══ TEXT PASSAGE ══

After shepherding the freed Borg after Lore's demise, Hugh became the director of the Borg Reclamation Project aboard the artifact. There he was under the thumb of Romulans who despised the Borg and harvested them for their advanced technology. Hugh was content to live in this compromised moral territory until Jean-Luc Picard showed up at his doorstep, looking for Dr. Soji Asha, who is secretly the daughter of Data. Hugh helped Picard and Soji escape the Romulans - who believe Soji to be a prophesied destroyer - left behind with Picard's young Romulan ally Elnor.

After Narissa executed a handful of exBs to punish Hugh for his role in helping Picard escape, Hugh and Elnor plotted to take the cube away from the Romulans using the power of the Queen Cell. But before Hugh can put his plan into effect, he and Elnor come under attack by Narissa, who kills Hugh by throwing a dagger into his neck. With his dying breaths, Hugh thanks Elnor for making him feel so alive again, and hands him a Fenris Ranger S.O.S. beacon, which presumably means Seven of Nine will be joining the party shortly.

It's a nice gesture - and very in character - for Hugh to still be thinking of the exBs as he lay dying, but it's a surprisingly bloody scene, and the death doesn't land with the emotional weight that a character of Hugh's popularity deserves. It's also, quite frankly, kind of a dumb death; Narissa is initially unable to kill Hugh because he has diplomatic immunity as a Federation citizen. But Hugh's loud, aggressive ranting about open insurrection sealed his fate, and made the character seem dumber than he usually is - even Narissa was a bit baffled that Hugh wouldn't think he was being monitored after helping Picard escape.

═══
══ EXTRACTED ENTRIES ══

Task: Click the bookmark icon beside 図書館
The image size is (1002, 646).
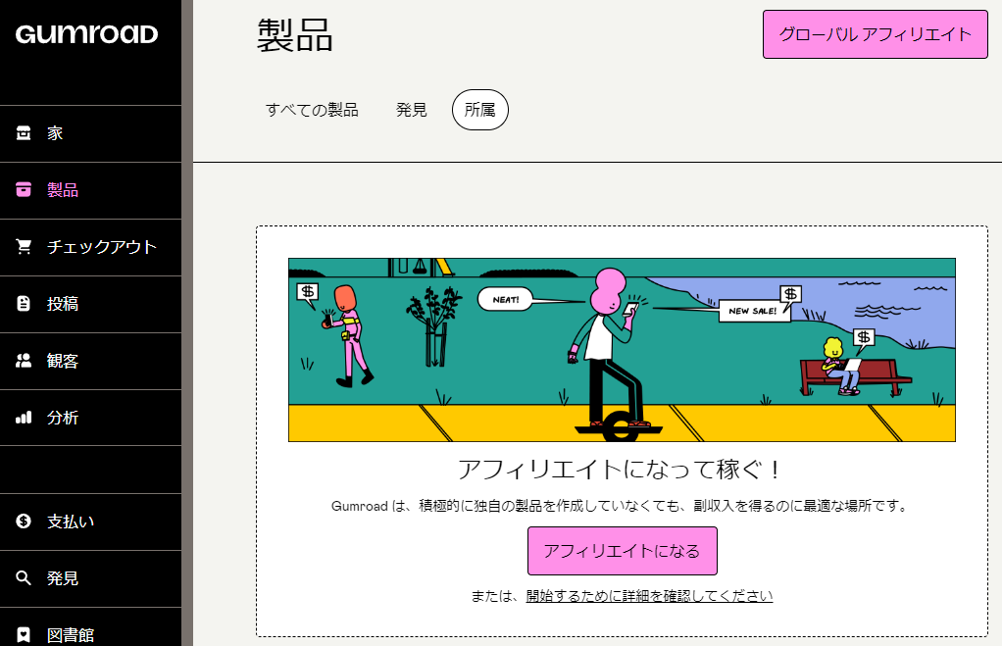Action: click(x=25, y=634)
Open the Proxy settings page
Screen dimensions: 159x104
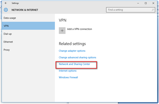click(x=7, y=50)
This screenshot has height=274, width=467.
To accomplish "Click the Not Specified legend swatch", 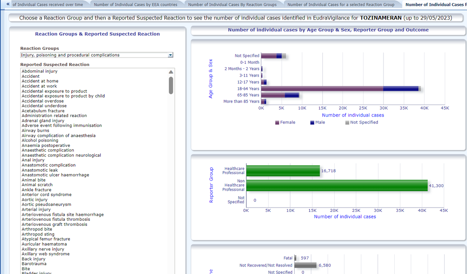I will coord(347,122).
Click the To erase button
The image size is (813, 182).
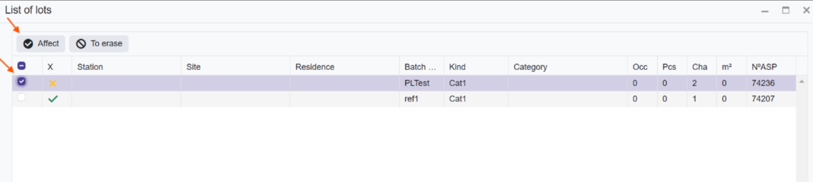click(x=99, y=43)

═══

§ **STUDY QUESTIONS**:
**A)** Please reproduce word for word the part of the text about Hugh that opens with the words containing "After shepherding the" and closes with "Romulan ally Elnor.".
**B)** For each statement, answer yes or no according to the text about Hugh, and quote the words that decide it: (i) Hugh became director of the Borg Reclamation Project aboard the artifact. (ii) Narissa kills Hugh by shooting him. (iii) Before dying, Hugh gives Elnor a Fenris Ranger S.O.S. beacon.
The entries have no connection to the text about Hugh.

§ **YOUR WRITTEN ANSWERS**:
**A)**
After shepherding the freed Borg after Lore's demise, Hugh became the director of the Borg Reclamation Project aboard the artifact. There he was under the thumb of Romulans who despised the Borg and harvested them for their advanced technology. Hugh was content to live in this compromised moral territory until Jean-Luc Picard showed up at his doorstep, looking for Dr. Soji Asha, who is secretly the daughter of Data. Hugh helped Picard and Soji escape the Romulans - who believe Soji to be a prophesied destroyer - left behind with Picard's young Romulan ally Elnor.

**B)**
(i) Yes: "Hugh became the director of the Borg Reclamation Project aboard the artifact"
(ii) No: "who kills Hugh by throwing a dagger into his neck"
(iii) Yes: "hands him a Fenris Ranger S.O.S. beacon"